Will exhaust effect performance of vehicle?

Yes, well… it almost does. This is why race cars tend to be louder.
There is not much after the manifold

Some nice tubing and that is about it. (they still have specific measurements). Exhaust systems certainly play a critical role in the performance of every engine.


Dual exhaust systems have long been recognized as a performance perk and interconnecting H-pipes and X-pipes have become the norm for high-performance exhaust systems.
But this will only apply to 4 stroke engines.

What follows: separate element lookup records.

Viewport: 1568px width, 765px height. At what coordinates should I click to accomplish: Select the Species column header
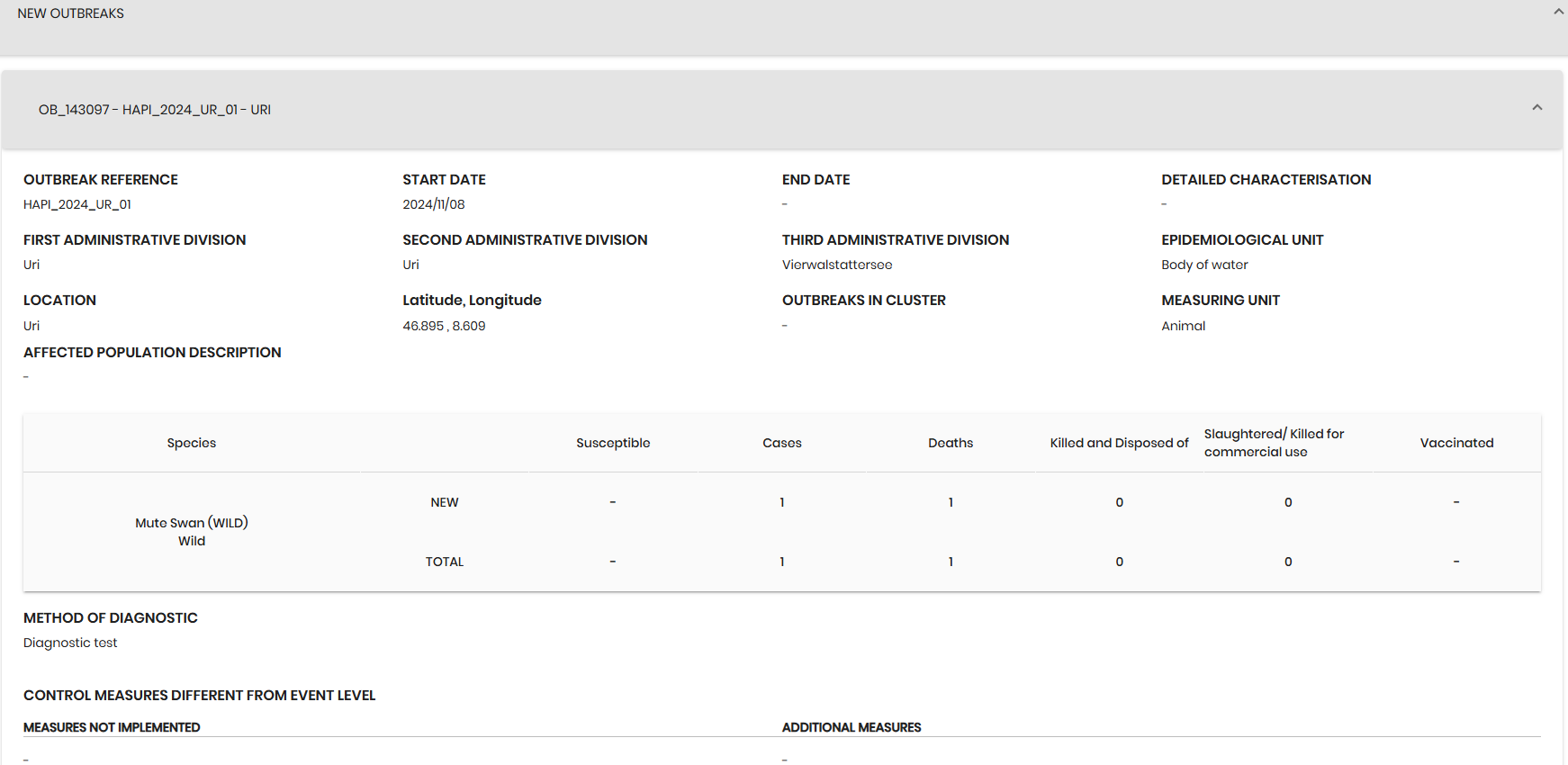coord(191,443)
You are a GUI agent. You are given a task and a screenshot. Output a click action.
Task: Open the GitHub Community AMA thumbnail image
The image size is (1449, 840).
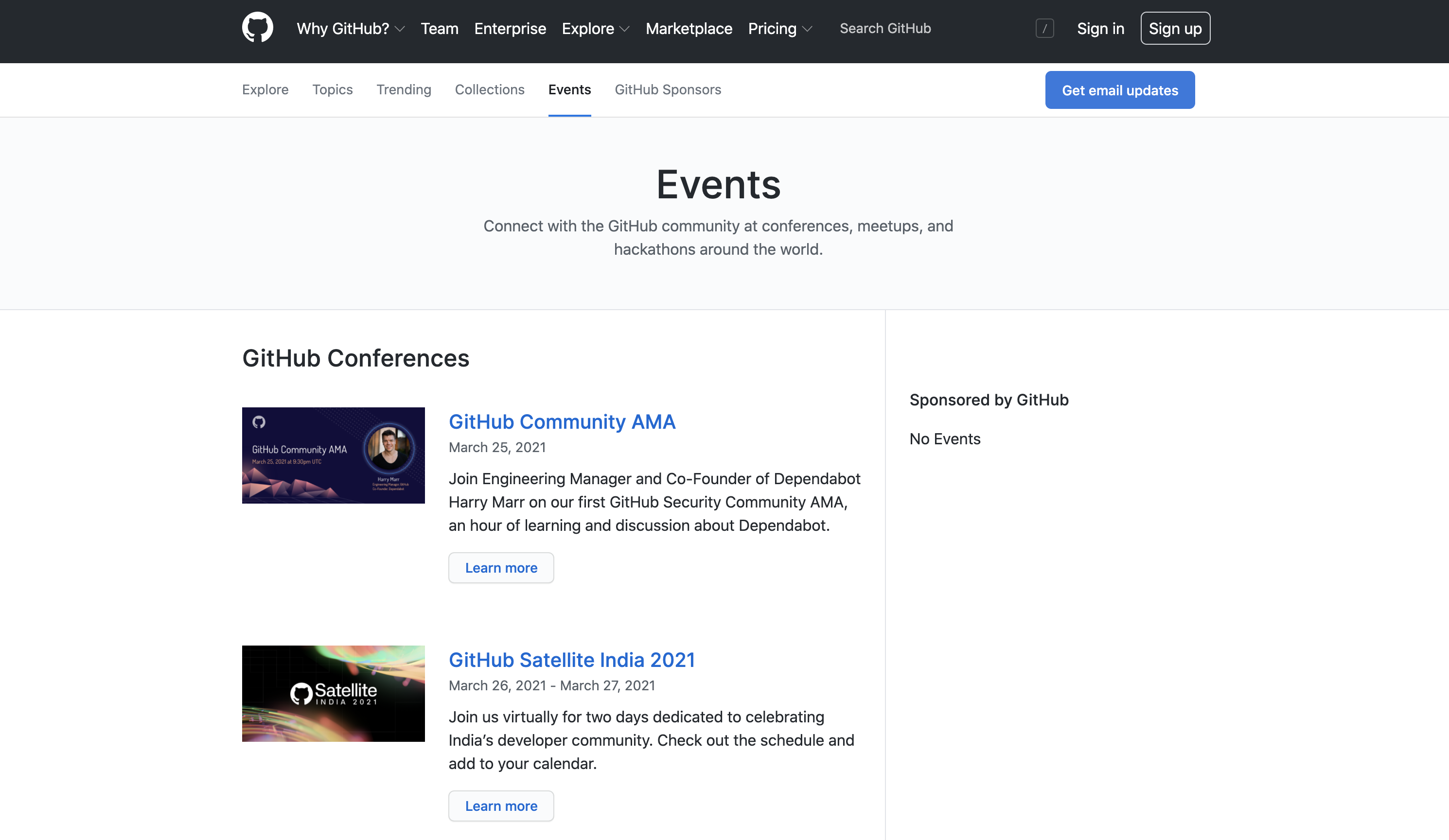333,455
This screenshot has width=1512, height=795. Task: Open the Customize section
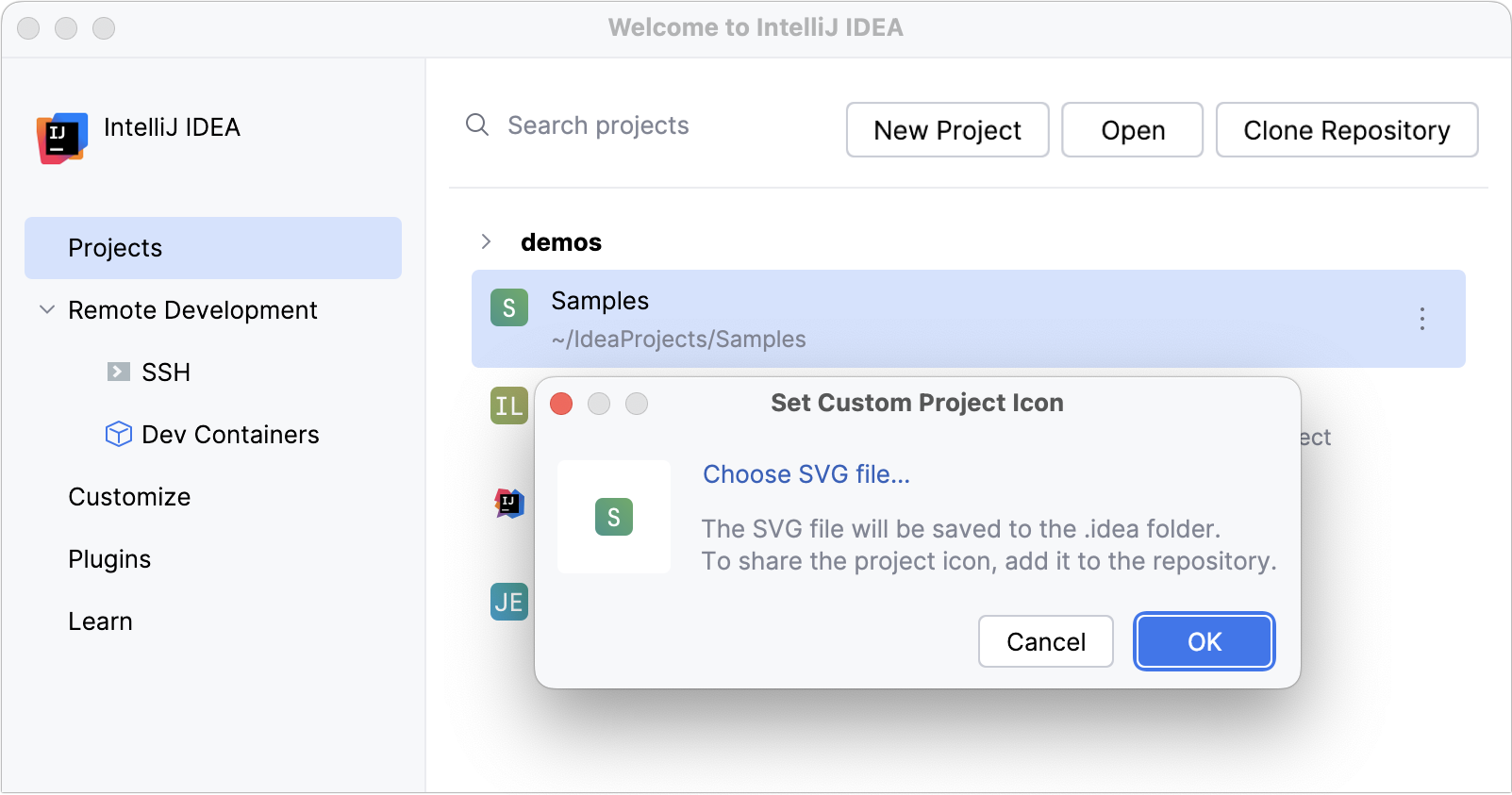point(129,497)
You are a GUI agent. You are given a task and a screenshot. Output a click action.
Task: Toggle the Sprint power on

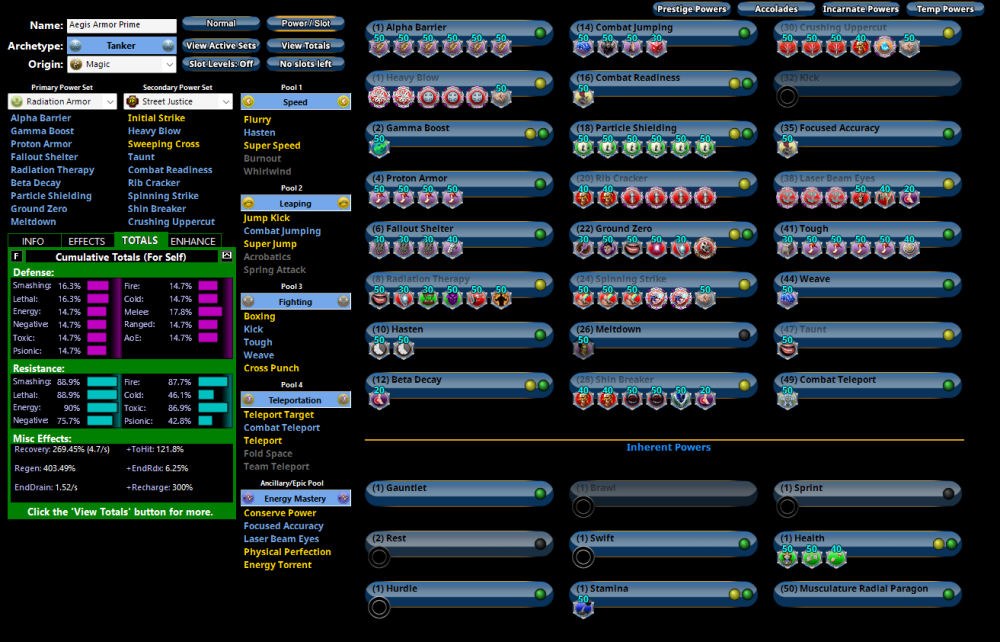[948, 493]
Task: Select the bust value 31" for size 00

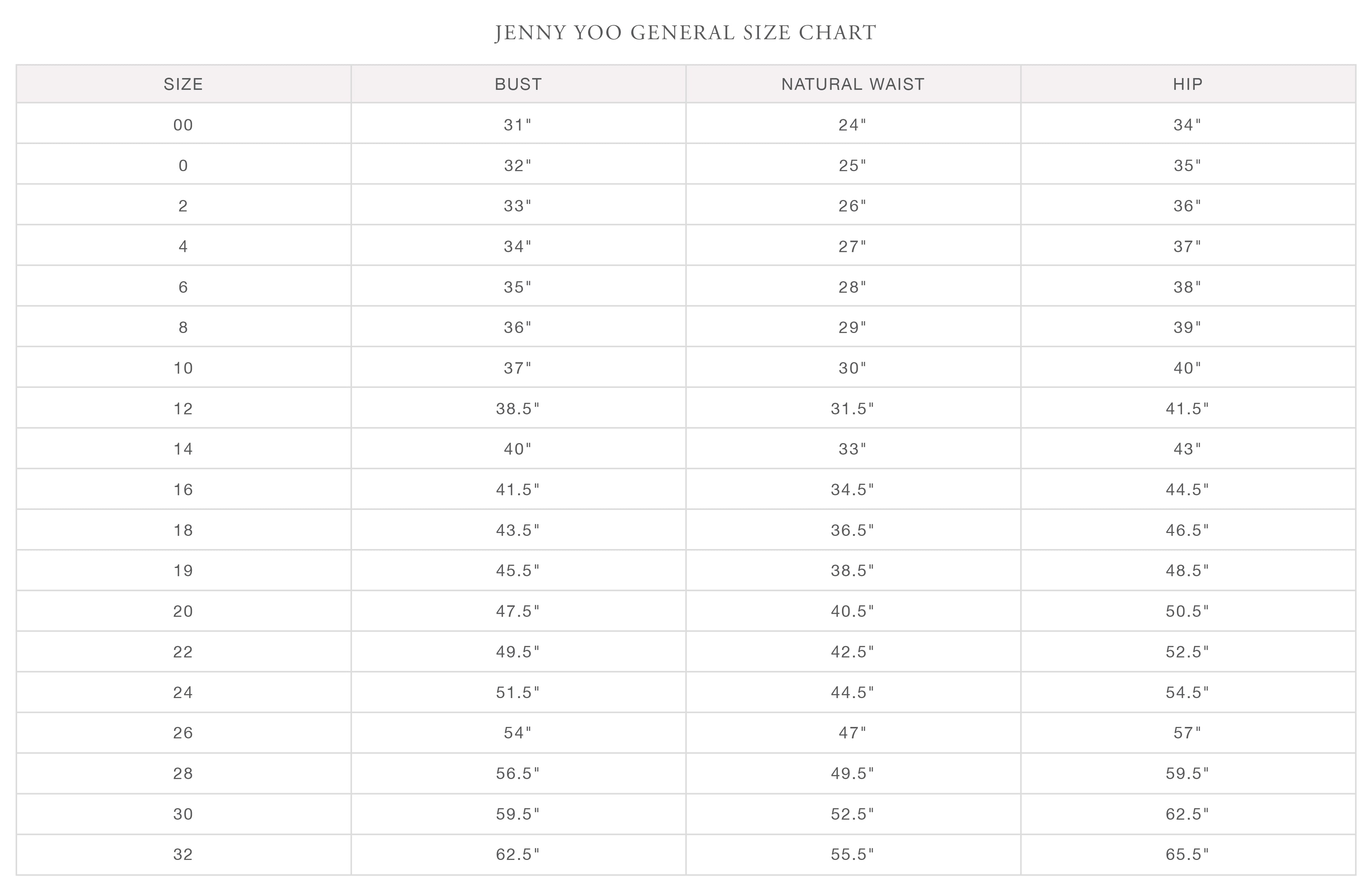Action: 518,125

On a two-stroke engine, there is an expansion chamber or tuned pipe, tuned exhaust.

Two strokes can function with significantly better power if they are aided in these 4 ways:

1) pulling in extra intake charge up from the crankcase into the cylinder,

2) pulling in extra intake charge from the carburetor into the crankcase,

3) preventing the intake charge from escaping through the exhaust port (so it can be used for combustion),

4) boosting the compression at top RPM for a faster burn and more power.

 

How an expansion chamber works:
For those who want to get into exhaust design, there is a header-pipe-design program available on the internet called Pipe Max. It’s offered by Meaux Racing Heads and you can download it from their website at MaxRaceSoftware. It incorporates enough user data to function as an engine simulation program and it does calculate torque and horsepower output based on VE and header specs. It provides a lot of info about dimensions and the proper design to accommodate wave tuning. You input all the engine information along with details about cylinder heads and camshaft and it calculates the optimum primary pipe diameters and cross-sectional areas, primary tube lengths and collector specifications for optimum performance.

The exhaust system of the “common car”, has a few more parts and components.
But the main use for those or the aim is to avoid noise and pollution. Not to increase performance. Of course, it is still designed for max possible performance, but they use the extra components because, by law, they have to keep the vehicle under a certain “db noise”, and as “clean” as possible.